Inside of the basement:

  • Coat the inside of the foundation with ready-mix waterproof coatings.
  • Install or fix a sump pump.
  • Install a system of dehumidifiers.

Clean or Replace Moldy, Mildewy, or Damp or Rotted Materials

All wet or damp materials must be dried out as quickly as possible and cleaned or removed and replaced.

Floating (unattached to the subfloor) hard floorings such as laminate and vinyl can be pulled up and dried. If the underside of the laminate is waterlogged, it should be replaced.

Remove baseboards to pull back wall-to-wall carpeting and padding and examine the bottom. Circles usually indicate mildew spots. Black mold will be obvious as dark stains.


Research by the Carpet and Rug Institute shows that mildew is as much a function of dirt as it is of moisture. After all, not only does fungi need moisture but it needs food, and dirt and dust are often its food. So, whenever you dry out an area, thoroughly clean it, too.

Check and Repair Leaky Pipes

Your home is laced with pipes everywhere, starting with the water shutoff (where the water line enters the home, moving to the water heater, and back out again to bathrooms and the kitchen.
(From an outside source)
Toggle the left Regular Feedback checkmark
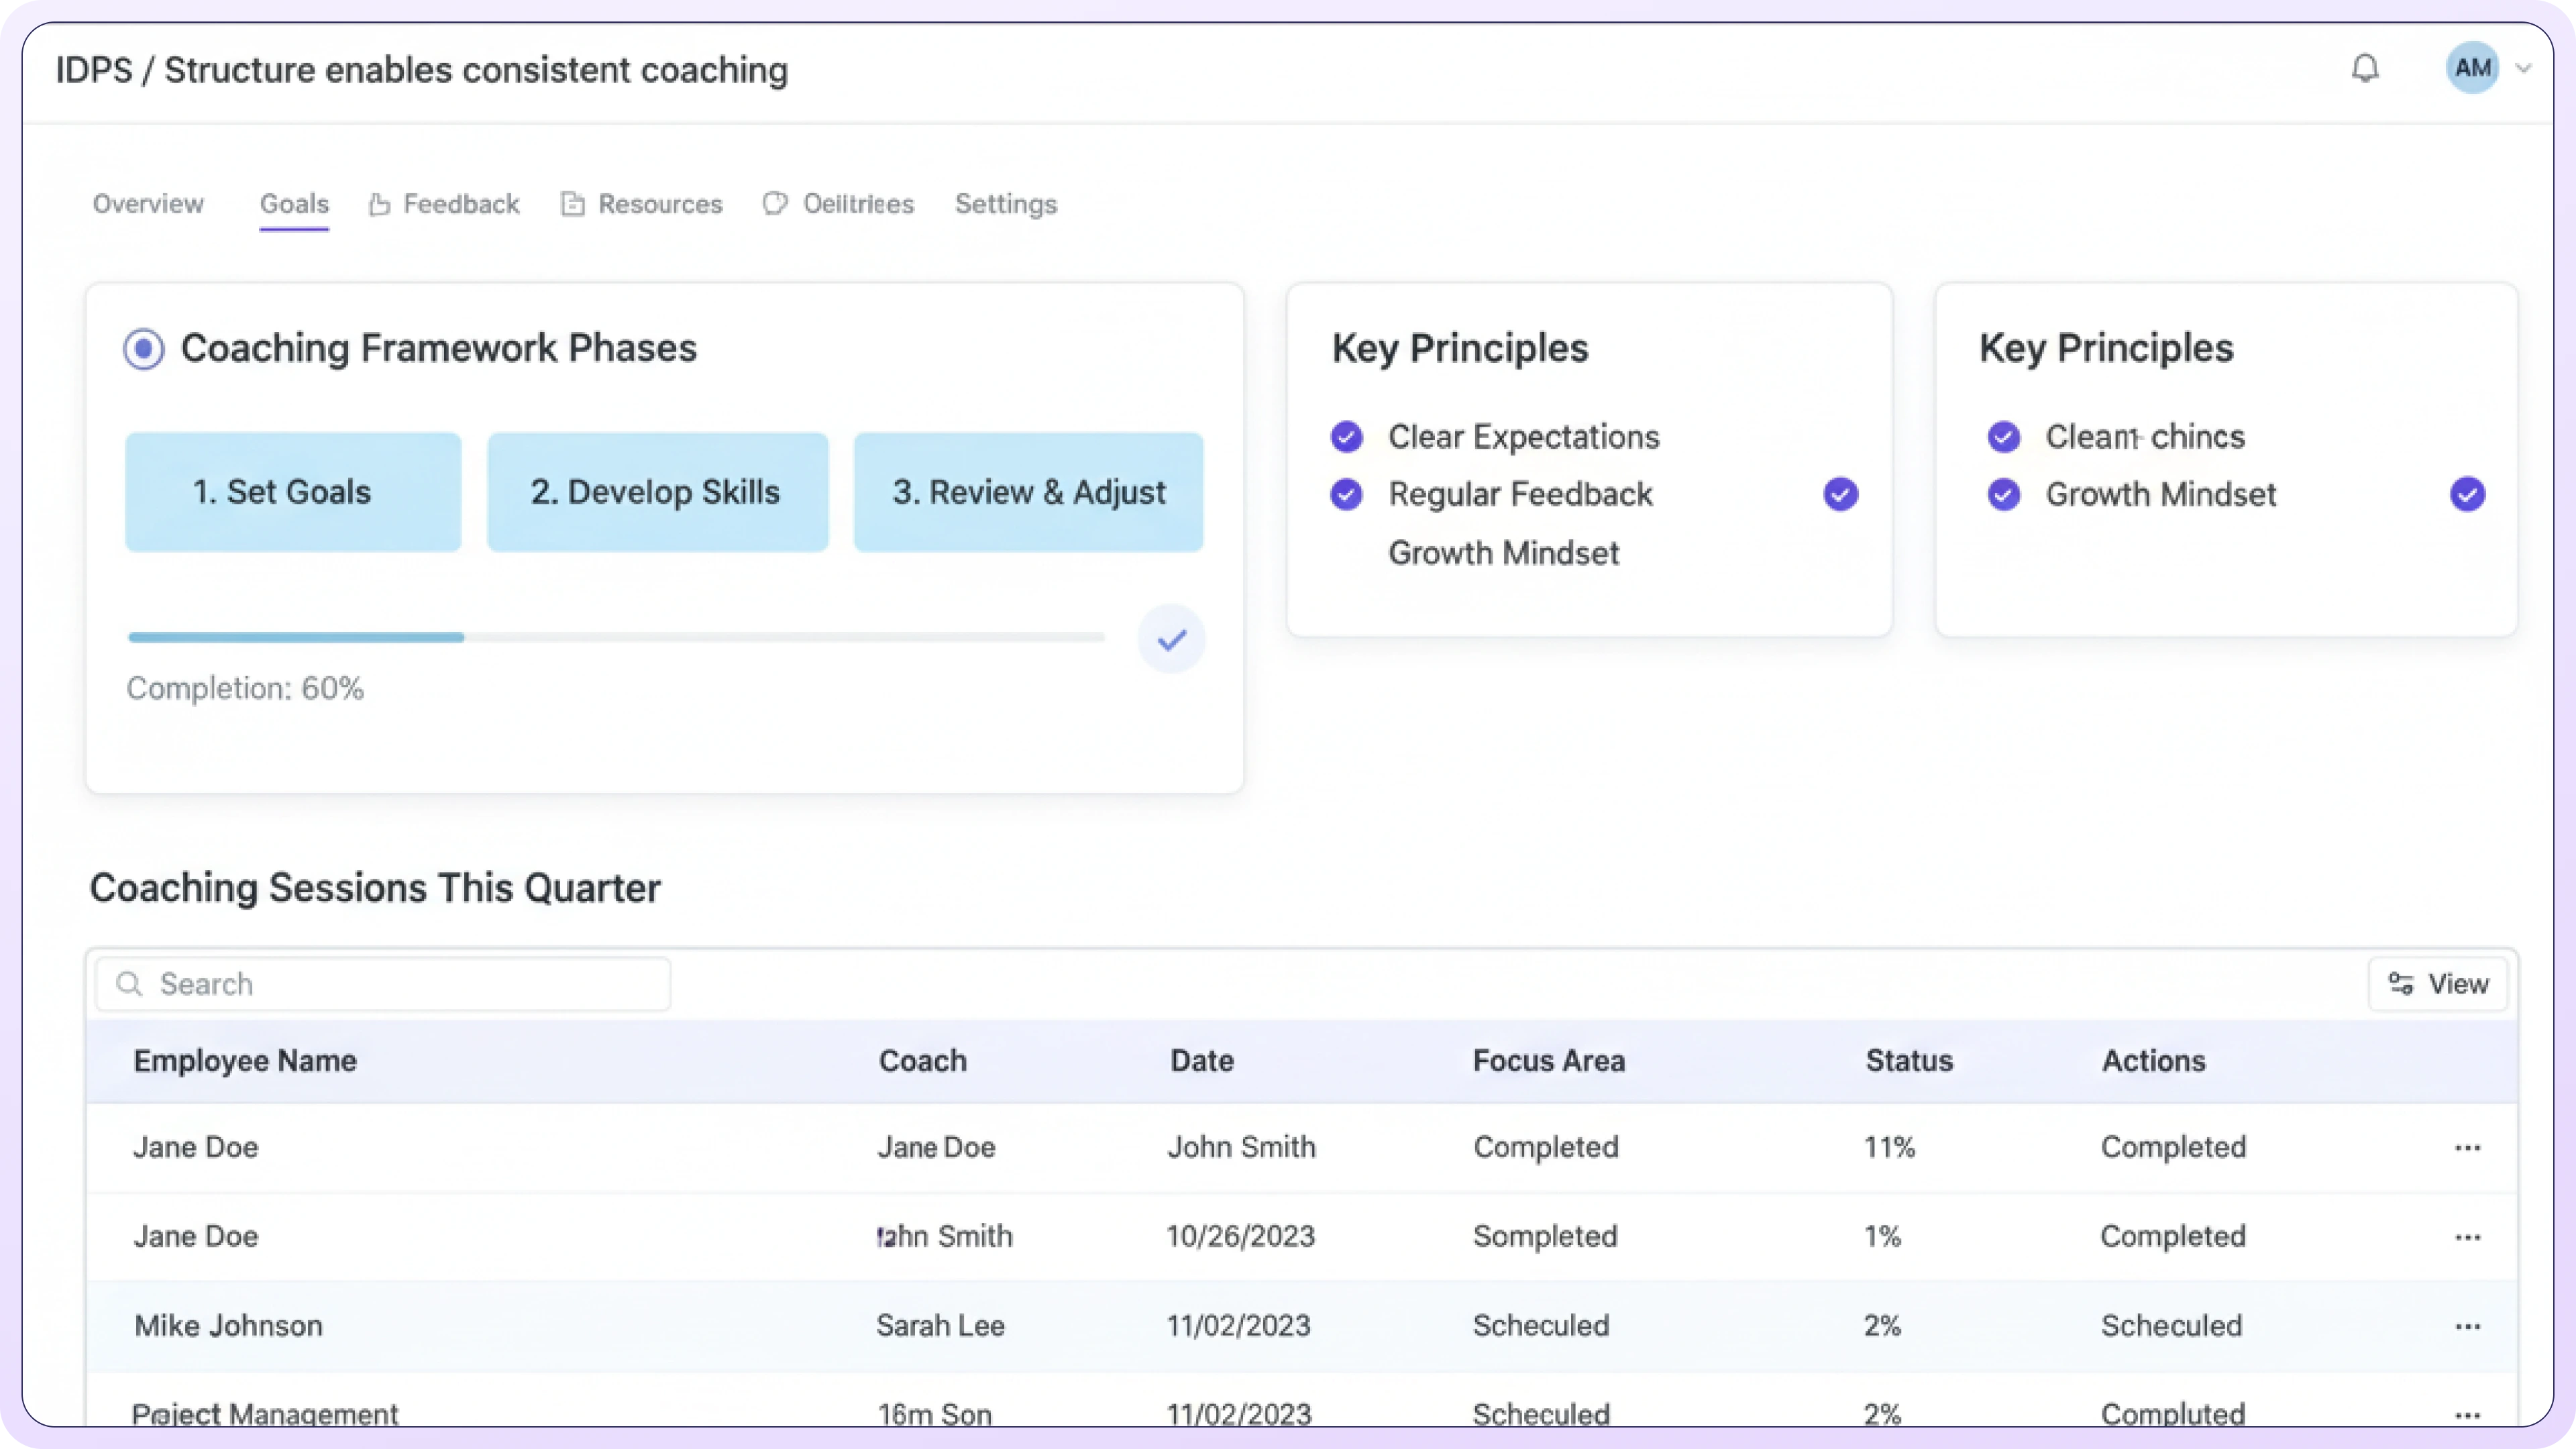The width and height of the screenshot is (2576, 1449). [1346, 494]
Soil stacks carry unpleasant odors out of the house and equalize pressure on the pipes.

Inspect all visible pipes for leaks. Hidden pipes may run through ceilings and leak onto the drywall. It's often worthwhile to hire a plumber to also check for pipe leaks.

Hire a Pest Control Company

For the occasional mouse or two, set traps. But if you have a persistent problem with rodents and insects, you may want to place your home under a pest control contract.

After an initial treatment, pest control technicians return on a regular basis. Pest control contracts are also important to have in place if you intend to sell your home, as they can often be a condition of sale.

Clean Any Iron Ochre

Wearing waterproof gloves, use a putty knife to scrape away large portions of the iron ochre slime. Follow with a rust remover. Likely, you will not be able to remove all of the color stains. But the majority of the odor-producing iron ochre will be gone.